The Weld County Veterans Memorial is located in Greeley, Colorado near Bittersweet Park at the corner of 16th St. and 35th Ave. It is "dedicated to the men and women of Weld County who have served our country in times of peace and war, and especially to those who gave their lives".

Dedicated on Veterans Day in 1997, the memorial's 10th anniversary was celebrated on Veterans Day, 2007. Annual Memorial Day, Veterans Day, and Armed Forces Day ceremonies are held at the memorial.
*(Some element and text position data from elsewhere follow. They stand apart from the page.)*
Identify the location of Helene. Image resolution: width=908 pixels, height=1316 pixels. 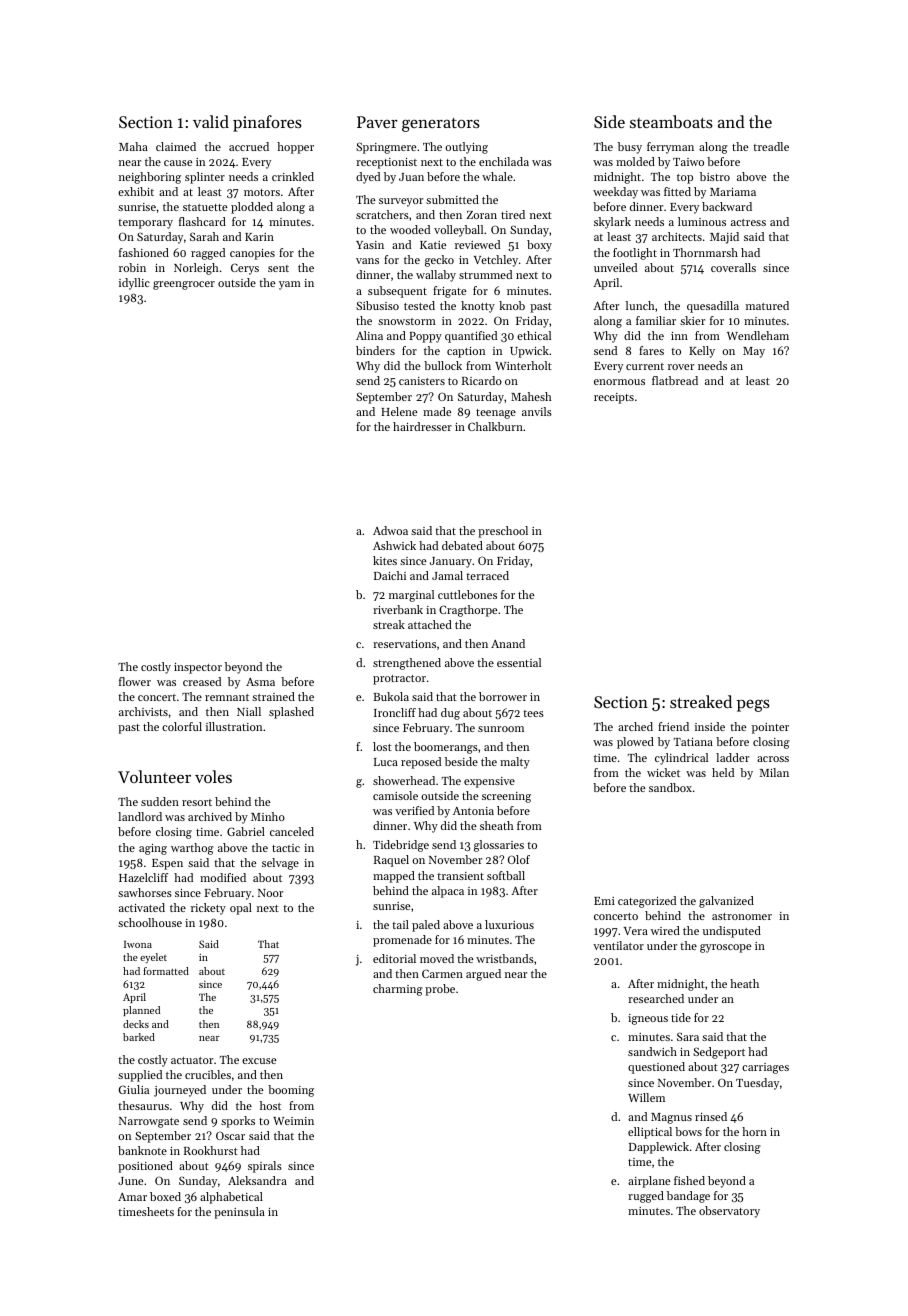
(399, 411).
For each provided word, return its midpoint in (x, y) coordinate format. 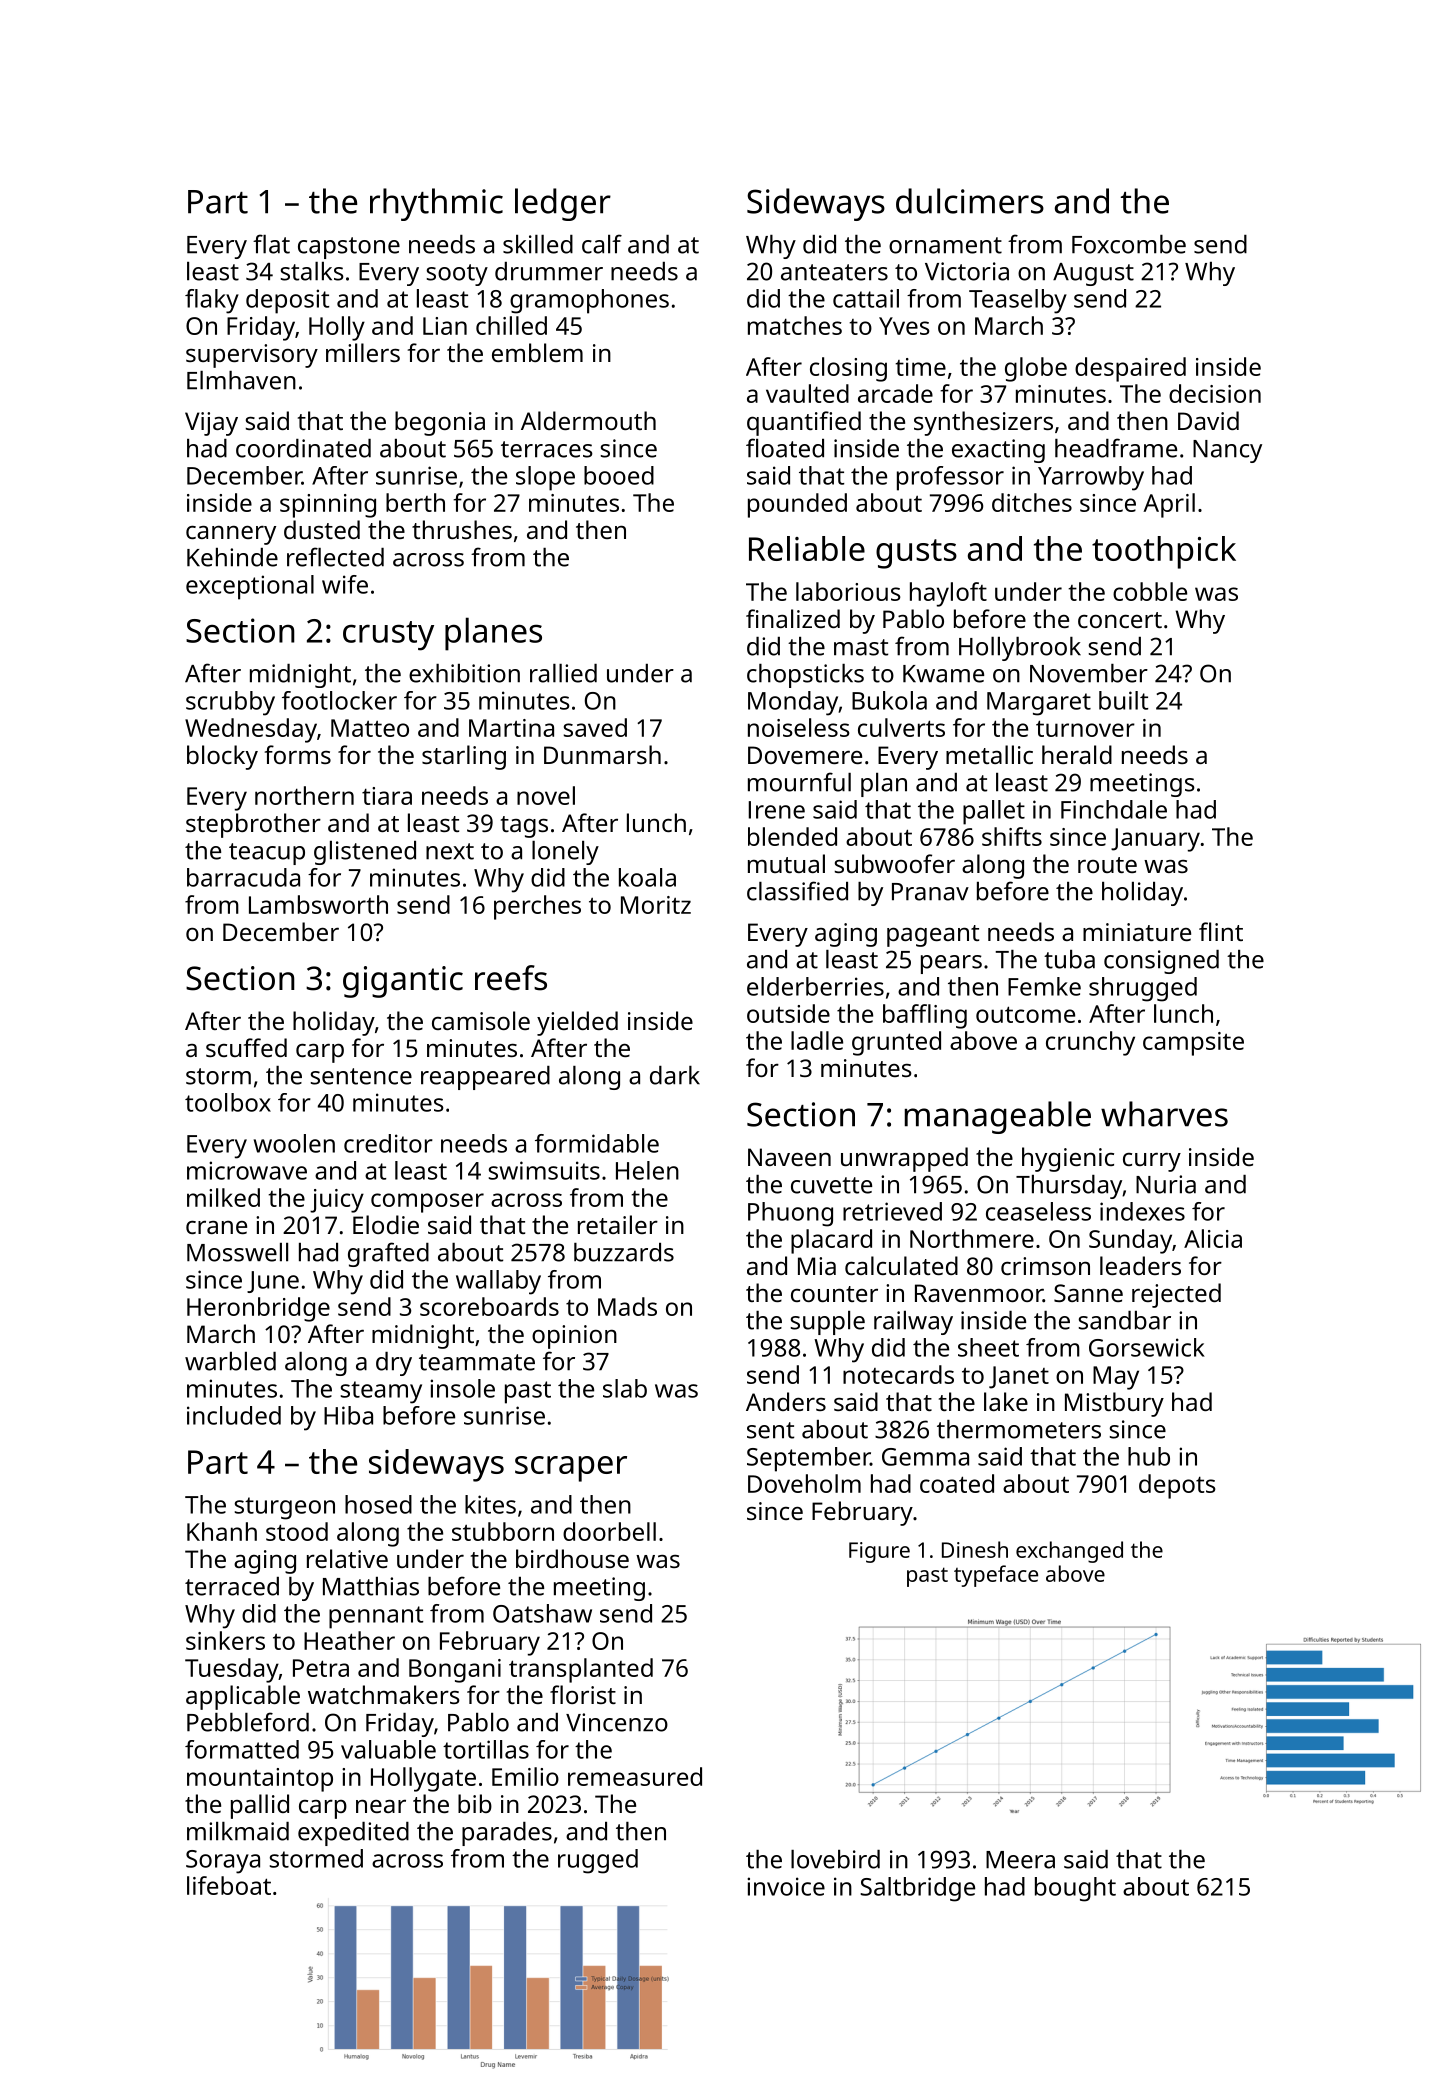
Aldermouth (588, 420)
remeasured (635, 1776)
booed (619, 475)
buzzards (624, 1252)
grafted (388, 1254)
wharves (1164, 1114)
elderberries (815, 986)
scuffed (246, 1047)
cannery (231, 535)
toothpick (1164, 552)
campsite (1193, 1044)
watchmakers (384, 1694)
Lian (445, 326)
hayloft (948, 594)
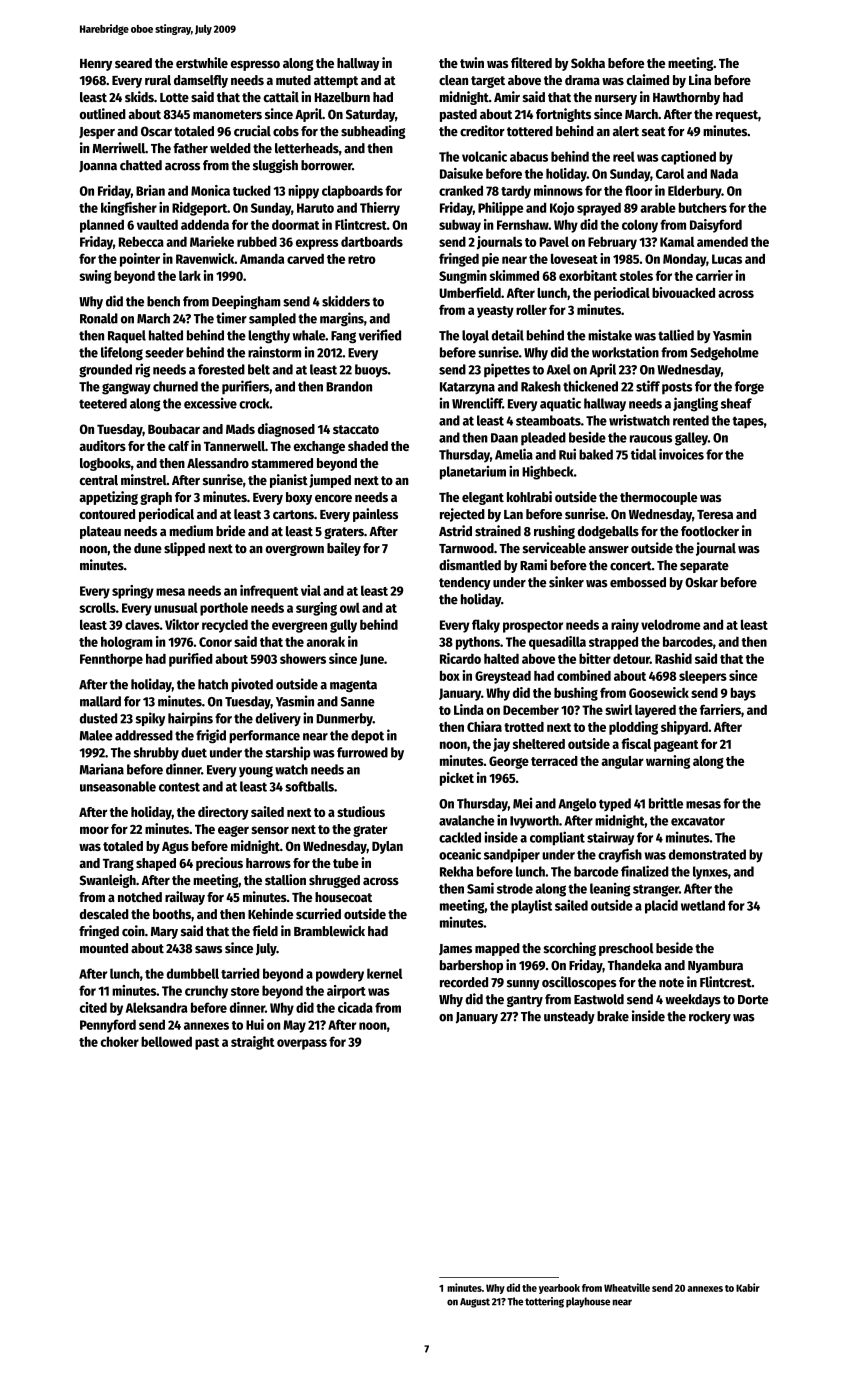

The centerpiece of the memorial is a statue of Pvt. Joe P. Martinez of Ault, Colorado, the first Weld County resident to be awarded the Medal of Honor. The bronze plaque below the statue reads:

IN GRATEFUL MEMORY OF
Private Joe P. Martinez, A.S. No. 37332507,
WHO DIED IN THE SERVICE OF HIS COUNTRY
in the North American Area, May 26, 1943

HE STANDS IN THE UNBROKEN LINE OF PATRIOTS
WHO HAVE DARED TO DIE THAT FREEDOM MIGHT LIVE,
AND GROW, AND INCREASE ITS BLESSINGS.
FREEDOM LIVES, AND THROUGH IT HE LIVES - IN A WAY
THAT HUMBLES THE UNDERSTANDINGS OF MOST MEN

Franklin D. Roosevelt
PRESIDENT OF THE UNITED STATES OF AMERICA

The memorial includes granite slabs commemorating many of the theaters of war in US military history, along with brief narratives. Also displayed are the names of the men and women from Weld County who served in each of these conflicts.